Hamburg close to top-flight redemption after 7 years in the wilderness
Fallen German giants Hamburg are on the cusp of a return to the Bundesliga, seven years after a first-ever relegation shook the club's foundations.
Under the leadership of 34-year-old Hamburg-born manager Merlin Polzin, originally appointed as a caretaker in November before getting the top job a month later, the club are closing in on a top-flight return.
Sitting first, four points clear of the relegation playoff spot, Hamburger Sport-Verein, known in Germany as HSV or simply Hamburg, need three points in two games to guarantee promotion.
They can seal the deal with a win at home over second-last Ulm on Saturday.
The bigger question though is whether HSV have made the necessary changes not just to stay in the top flight, but to return to the summit of the German game, where a club of their stature belongs.
Bad decisions, poor management
The proud club's relegation may have shocked some, but weighed down by bad decisions and poor management the team had been circling the drain for some time.
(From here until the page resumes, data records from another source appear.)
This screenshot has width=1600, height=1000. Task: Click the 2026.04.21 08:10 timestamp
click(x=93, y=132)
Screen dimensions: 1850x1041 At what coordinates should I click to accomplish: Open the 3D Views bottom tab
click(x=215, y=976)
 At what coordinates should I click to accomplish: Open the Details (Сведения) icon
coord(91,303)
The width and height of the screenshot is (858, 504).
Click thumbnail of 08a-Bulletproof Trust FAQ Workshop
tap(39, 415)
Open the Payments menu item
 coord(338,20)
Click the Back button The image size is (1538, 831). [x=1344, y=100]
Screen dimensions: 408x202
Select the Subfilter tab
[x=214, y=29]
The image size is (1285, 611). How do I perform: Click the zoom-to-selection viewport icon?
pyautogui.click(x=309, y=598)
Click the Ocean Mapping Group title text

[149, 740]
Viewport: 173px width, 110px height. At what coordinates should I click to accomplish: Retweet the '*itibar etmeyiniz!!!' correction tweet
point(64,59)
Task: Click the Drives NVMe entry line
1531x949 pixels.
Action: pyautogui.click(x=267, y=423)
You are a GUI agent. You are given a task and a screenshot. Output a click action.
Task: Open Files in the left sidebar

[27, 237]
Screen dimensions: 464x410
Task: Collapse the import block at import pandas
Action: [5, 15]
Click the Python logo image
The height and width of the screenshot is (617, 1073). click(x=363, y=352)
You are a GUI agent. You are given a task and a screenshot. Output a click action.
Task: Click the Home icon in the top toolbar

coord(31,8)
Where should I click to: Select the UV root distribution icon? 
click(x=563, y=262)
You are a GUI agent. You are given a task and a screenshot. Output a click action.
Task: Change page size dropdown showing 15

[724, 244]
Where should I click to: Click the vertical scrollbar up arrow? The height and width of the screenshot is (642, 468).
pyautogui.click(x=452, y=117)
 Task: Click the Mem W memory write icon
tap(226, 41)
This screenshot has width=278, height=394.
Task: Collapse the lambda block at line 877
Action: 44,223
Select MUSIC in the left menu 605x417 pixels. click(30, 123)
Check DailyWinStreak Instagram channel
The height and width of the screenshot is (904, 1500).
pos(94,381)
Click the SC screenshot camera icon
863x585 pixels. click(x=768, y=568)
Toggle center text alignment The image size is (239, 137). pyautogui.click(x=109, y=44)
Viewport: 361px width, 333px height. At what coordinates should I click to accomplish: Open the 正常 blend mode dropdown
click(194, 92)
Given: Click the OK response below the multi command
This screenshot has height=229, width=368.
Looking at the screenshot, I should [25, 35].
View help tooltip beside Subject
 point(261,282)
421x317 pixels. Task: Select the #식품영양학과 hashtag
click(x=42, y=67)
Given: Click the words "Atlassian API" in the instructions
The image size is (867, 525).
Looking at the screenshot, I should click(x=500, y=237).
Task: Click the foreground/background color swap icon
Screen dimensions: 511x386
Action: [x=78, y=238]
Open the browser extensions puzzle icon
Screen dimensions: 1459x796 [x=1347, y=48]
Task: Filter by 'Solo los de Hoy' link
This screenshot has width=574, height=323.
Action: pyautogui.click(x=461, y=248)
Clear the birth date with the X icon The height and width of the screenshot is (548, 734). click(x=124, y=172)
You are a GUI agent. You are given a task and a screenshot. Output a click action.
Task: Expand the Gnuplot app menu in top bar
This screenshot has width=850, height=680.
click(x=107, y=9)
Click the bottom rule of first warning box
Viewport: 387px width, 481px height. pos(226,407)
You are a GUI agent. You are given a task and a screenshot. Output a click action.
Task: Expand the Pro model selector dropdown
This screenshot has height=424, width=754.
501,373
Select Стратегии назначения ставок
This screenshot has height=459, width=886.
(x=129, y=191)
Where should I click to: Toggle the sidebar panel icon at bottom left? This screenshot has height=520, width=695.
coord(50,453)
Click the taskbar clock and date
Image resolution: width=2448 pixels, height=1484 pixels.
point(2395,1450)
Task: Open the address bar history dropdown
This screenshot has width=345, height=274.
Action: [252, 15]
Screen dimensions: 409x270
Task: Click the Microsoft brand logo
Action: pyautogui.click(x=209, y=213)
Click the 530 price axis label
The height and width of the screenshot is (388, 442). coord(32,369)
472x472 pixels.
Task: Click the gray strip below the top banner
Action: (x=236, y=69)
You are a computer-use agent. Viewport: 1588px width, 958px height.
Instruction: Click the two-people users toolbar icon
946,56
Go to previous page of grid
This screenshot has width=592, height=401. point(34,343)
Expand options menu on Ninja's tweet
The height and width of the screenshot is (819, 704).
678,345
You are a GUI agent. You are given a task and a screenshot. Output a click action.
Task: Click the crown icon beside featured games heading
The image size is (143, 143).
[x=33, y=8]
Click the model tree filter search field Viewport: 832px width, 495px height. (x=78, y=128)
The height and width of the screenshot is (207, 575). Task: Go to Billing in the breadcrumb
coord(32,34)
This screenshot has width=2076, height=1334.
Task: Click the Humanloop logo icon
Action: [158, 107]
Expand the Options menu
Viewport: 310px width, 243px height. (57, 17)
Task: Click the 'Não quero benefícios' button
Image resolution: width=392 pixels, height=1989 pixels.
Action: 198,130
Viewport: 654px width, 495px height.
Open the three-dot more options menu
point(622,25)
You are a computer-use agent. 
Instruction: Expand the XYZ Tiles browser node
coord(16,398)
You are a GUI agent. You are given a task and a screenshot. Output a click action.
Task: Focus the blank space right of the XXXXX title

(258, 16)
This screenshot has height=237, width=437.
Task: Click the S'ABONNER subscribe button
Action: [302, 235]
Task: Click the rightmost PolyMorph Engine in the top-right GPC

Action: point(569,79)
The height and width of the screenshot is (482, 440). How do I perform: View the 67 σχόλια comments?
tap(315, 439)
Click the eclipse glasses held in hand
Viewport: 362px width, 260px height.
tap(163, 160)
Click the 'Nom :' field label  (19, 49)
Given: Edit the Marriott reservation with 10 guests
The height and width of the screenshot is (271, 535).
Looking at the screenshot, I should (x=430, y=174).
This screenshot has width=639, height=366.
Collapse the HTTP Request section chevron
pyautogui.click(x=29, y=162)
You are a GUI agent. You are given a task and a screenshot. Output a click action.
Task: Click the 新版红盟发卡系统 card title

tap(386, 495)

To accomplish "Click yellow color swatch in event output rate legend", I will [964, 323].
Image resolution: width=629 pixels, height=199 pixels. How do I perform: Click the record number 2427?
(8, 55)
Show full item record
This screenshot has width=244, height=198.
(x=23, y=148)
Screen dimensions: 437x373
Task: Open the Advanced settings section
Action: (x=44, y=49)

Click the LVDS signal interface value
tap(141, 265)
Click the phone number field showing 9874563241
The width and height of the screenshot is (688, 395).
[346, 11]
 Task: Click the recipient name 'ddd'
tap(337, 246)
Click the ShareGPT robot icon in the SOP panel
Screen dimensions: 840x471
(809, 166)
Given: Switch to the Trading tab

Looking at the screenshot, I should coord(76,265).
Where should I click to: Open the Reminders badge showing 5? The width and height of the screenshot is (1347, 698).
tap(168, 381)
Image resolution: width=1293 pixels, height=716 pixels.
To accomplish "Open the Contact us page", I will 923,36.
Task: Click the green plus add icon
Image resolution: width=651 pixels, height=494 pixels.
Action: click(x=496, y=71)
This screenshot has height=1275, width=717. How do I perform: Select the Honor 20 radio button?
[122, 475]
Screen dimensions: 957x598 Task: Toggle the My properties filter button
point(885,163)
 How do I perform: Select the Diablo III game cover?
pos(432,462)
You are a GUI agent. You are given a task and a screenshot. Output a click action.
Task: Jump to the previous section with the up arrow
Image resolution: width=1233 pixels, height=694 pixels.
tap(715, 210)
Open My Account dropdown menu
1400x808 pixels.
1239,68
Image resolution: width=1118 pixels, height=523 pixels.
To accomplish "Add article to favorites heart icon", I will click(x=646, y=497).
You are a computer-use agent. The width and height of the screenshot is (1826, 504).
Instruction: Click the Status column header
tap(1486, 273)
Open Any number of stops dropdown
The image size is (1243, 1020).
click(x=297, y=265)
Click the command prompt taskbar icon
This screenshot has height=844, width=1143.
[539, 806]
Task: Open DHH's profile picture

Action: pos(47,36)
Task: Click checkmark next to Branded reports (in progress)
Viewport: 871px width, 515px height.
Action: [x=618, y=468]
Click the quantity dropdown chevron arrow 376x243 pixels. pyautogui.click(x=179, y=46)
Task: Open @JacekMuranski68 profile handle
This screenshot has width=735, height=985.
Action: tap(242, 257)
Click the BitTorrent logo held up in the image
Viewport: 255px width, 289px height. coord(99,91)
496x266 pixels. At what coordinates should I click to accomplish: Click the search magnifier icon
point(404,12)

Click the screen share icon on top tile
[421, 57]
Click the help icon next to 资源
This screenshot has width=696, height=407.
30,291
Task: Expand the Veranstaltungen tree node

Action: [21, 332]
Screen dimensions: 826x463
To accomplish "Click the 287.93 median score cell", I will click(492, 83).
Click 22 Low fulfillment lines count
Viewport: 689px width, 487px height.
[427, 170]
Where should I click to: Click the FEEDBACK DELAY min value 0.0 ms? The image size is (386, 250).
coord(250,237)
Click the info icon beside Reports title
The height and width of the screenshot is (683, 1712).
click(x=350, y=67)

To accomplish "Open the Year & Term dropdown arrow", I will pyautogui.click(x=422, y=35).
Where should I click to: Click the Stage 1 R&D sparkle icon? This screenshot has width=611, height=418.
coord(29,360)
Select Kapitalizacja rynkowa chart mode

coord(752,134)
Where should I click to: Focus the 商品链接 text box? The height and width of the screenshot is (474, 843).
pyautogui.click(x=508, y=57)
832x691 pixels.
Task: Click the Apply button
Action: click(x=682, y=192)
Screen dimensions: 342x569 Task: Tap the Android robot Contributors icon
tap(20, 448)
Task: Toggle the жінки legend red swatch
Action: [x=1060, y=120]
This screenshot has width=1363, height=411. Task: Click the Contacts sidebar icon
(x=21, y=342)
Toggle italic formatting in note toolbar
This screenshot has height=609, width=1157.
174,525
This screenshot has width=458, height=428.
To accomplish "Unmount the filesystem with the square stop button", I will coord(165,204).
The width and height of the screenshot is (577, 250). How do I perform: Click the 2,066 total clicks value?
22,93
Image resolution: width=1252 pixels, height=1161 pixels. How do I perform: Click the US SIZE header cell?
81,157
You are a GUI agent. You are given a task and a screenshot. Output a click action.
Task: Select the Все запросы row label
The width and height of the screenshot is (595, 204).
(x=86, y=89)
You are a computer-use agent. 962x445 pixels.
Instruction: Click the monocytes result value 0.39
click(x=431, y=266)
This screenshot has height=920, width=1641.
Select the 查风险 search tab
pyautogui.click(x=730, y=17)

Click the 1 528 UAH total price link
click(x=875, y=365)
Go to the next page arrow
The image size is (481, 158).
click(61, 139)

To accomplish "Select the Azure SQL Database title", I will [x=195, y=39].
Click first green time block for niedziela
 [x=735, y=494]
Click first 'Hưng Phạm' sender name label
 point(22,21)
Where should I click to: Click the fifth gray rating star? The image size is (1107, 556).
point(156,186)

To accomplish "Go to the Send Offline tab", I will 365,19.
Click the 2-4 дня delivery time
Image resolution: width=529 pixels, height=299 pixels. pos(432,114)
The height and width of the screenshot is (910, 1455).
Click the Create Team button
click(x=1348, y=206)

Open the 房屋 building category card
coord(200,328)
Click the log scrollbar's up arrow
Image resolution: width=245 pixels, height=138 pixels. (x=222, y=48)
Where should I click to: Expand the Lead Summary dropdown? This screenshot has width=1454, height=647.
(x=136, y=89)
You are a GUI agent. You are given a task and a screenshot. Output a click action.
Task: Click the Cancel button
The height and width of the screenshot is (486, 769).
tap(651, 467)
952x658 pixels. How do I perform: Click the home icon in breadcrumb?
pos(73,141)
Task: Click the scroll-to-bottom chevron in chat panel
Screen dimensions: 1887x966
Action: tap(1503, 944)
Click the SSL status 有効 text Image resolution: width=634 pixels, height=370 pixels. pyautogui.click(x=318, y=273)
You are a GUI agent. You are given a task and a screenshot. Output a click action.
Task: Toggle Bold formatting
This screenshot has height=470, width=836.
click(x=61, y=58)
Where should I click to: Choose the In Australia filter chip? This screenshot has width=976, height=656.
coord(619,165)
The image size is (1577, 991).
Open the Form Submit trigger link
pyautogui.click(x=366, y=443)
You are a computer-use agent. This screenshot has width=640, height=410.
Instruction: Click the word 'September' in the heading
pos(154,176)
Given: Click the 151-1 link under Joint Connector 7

HSV finished in the bottom five four times until finally slipping down in 2018.
A six-time league champion and one of only three German teams to win the Champions League, the club have all the ingredients to be a consistent football powerhouse.
In Germany's second-biggest city and on one of the richest ports in Europe, HSV's average attendance of just under 56,000 this season is better than all but five top-flight clubs.
In another universe, Hamburg could be readily duking it out for German football supremacy with Bayern Munich, just like the early '80s, when the duo won five Bundesliga titles on the trot.
But from recruitment to junior development and commercial decisions, Hamburg have gotten in their own way too often to capitalise on their sizeable potential.
Champions League final-bound Hakan Calhanoglu, Spurs forward Son Heung-min and Germany centre-back Jonathan Tah are just some of the current stars the club let slip.
In 2008, HSV needed a coach and was considering an up-and-coming manager of second-division club Mainz named Jurgen Klopp.
Klopp, a smoker with holes in his jeans and a five o'clock shadow, let his players call him the casual moniker 'Kloppo'. HSV turned down the future Champions League winner for being too unserious, too informal.
The coach instead moved to Borussia Dortmund, where he won two league titles, a German Cup and made a Champions League final. He later told German tabloid Bild he was furious when he found out why HSV turned him down.
"When I started as a coach at Mainz, the players were my teammates. The next day, I was their coach: are they supposed to call me Mr Klopp now?," the future Liverpool manager recalled.
Relegation stops the clock
HSV were sent down in 2018, ending their stint as the last remaining founding member of the Bundesliga never to have tasted relegation.
Famously, the club had installed a giant clock at their Volksparkstadion home, counting the years, days, hours, minutes and seconds spent in the top flight.
A year later, the clock was taken down and quietly disassembled.
Since then, Hamburg have constantly flirted with promotion -- having never finished lower than fourth and twice losing the relegation playoff -- without taking the final step.
The closest Hamburg came was at the end of the 2022-23 season. After a 1-0 win at relegated Sandhausen, the stadium announcer told Hamburg fans their second-division purgatory was over.
HSV supporters stormed the pitch in celebration, only to learn that minnows Heidenheim had scored twice in stoppage time -- and would be headed up instead.
In 2024, city rivals St. Pauli -- the cult club from the Reeperbahn known for political activism rather than silverware -- won the second division and took a spot in the top flight, while HSV could only watch on.
Now, with the first division slipping into view, Hamburg are bullish. Speaking Thursday, Polzin said the club was "absolutely not afraid of anything and we have no doubts either.
"The city and all HSV fans are eager for this game. It's not about putting on a spectacle. It's about being ready, in our heads, our legs, but above all in our hearts.
"And the boys are. Our motto is clear: what do we need to do to win the game? And that's where our full focus is."